Really can't we just ignore that wolf kill deer elk and moose. And then when faced with the fact they kill a whole bunch. Tell ourselves things like its natural, they keep the herds healthy or those deer elk and moose would have just died anyway. And if you perceive that there are less deer elk or moose first tell yourself, you don't know your ass from a hole in the ground. You haven't been properly trained to classify and estimate ungulate populations. That you were probably to close to a road to really see lots of game and the real reason you see less game is weather and habitat.


----------



## Lonetree

Iron Bear said:


> Really can't we just ignore that wolf kill deer elk and moose. And then when faced with the fact they kill a whole bunch. Tell ourselves things like its natural, they keep the herds healthy or those deer elk and moose would have just died anyway. And if you perceive that there are less deer elk or moose first tell yourself, you don't know your ass from a hole in the ground. You haven't been properly trained to classify and estimate ungulate populations. That you were probably to close to a road to really see lots of game and the real reason you see less game is weather and habitat.
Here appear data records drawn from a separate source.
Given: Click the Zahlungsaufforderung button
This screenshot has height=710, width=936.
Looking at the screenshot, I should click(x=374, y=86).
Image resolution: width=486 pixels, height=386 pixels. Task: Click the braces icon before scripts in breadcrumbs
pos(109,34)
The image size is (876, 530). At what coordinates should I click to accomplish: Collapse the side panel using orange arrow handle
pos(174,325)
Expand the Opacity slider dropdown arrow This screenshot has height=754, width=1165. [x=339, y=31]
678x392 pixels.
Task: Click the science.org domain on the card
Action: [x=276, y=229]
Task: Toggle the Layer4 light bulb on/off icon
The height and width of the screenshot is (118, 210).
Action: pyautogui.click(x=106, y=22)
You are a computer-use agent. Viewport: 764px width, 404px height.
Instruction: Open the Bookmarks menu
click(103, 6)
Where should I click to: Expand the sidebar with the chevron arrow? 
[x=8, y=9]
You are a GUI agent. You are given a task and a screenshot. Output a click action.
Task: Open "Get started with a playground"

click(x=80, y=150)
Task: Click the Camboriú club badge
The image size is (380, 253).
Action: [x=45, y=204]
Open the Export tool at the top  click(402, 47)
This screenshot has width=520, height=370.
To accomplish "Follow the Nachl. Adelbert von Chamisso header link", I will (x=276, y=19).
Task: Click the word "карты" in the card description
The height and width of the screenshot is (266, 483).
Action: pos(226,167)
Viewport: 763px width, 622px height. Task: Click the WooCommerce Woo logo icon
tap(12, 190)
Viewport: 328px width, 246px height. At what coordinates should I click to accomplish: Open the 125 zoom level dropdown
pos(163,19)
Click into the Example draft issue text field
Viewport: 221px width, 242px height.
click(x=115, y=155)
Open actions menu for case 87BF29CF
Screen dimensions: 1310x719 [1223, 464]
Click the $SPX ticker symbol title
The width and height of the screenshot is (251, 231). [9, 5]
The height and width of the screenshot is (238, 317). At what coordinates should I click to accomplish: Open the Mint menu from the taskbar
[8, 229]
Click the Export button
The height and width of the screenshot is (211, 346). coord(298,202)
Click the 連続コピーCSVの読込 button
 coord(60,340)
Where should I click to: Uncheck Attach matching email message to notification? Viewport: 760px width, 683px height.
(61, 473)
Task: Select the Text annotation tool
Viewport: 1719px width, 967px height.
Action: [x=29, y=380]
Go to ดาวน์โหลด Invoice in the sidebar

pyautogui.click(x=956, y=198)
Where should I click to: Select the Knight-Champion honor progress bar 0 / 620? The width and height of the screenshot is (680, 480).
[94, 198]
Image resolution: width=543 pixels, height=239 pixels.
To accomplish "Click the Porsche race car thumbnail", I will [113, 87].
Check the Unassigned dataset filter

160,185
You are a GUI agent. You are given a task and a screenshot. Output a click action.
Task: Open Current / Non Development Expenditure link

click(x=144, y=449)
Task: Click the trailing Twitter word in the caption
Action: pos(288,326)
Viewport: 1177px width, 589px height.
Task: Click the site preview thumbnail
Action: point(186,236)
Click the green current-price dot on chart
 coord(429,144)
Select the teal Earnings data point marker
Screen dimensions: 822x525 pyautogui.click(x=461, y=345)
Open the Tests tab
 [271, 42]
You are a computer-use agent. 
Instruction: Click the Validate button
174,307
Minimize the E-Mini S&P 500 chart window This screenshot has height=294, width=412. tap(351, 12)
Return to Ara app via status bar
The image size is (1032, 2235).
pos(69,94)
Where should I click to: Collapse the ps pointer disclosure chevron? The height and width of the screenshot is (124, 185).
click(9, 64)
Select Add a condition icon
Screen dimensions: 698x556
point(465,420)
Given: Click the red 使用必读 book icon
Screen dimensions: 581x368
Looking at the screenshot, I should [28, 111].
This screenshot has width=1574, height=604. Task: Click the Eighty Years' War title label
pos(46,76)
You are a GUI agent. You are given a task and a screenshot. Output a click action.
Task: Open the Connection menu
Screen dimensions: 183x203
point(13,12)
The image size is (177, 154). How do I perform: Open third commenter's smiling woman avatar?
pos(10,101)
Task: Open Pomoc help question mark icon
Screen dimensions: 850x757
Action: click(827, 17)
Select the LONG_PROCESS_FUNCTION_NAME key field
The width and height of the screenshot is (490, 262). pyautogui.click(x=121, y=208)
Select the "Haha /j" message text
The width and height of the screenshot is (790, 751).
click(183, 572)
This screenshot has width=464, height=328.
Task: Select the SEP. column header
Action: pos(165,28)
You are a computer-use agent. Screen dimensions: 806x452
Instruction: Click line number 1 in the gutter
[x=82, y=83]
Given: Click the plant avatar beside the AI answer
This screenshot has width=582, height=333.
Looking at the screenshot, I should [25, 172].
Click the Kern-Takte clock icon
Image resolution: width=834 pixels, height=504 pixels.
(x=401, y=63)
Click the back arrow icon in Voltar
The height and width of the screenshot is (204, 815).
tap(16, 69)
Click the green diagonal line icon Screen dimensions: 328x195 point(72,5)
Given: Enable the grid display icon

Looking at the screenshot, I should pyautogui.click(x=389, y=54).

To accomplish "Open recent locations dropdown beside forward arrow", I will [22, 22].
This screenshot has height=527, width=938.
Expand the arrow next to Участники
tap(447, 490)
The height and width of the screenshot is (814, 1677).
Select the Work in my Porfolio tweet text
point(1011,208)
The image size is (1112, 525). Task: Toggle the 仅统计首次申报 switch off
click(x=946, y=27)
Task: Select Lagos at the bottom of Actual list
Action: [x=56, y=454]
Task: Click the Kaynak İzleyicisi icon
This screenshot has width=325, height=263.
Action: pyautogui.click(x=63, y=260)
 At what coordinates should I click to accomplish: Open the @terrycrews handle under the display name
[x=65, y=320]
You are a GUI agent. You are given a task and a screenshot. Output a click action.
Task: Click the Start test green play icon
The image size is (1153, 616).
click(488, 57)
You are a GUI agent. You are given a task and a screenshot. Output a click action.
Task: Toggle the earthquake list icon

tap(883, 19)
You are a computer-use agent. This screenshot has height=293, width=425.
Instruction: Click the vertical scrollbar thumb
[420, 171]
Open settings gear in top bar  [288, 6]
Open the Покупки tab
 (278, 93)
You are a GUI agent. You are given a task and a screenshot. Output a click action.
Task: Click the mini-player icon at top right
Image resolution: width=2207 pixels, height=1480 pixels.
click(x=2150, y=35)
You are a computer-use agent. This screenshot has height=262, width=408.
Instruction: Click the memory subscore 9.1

There are a lot less deer, elk, and moose. People like you just don't know why.

Please post up your studies. There have been several done, include those not published yet(I've read one of them). Not a single one has shown that wolves are responsible for elk declines. And I know, everyone likes to point to Yellowstone and the Lolo zone. Both of which were in decline, sharply I might add, prior to wolf reintro.

Here is a piece on the Lolo zone: http://westernwildlifeecology.org/service/27-lolo-zone-id/

And Yellowstone ungulates started expressing severe epigenetically induced malformations prior to wolves landing. None of the science can point the finger at wolves for these things, and trust me, they have tried. http://westernwildlifeecology.org/service/23-yellowstone-national-park/

IB, You are not educated on the subject matter whether we are talking about on paper, or in the field. And you demonstrate this to all of us, all the time. While not being able to demonstrate your claims, by anything other than your unsupported feelings on the matter.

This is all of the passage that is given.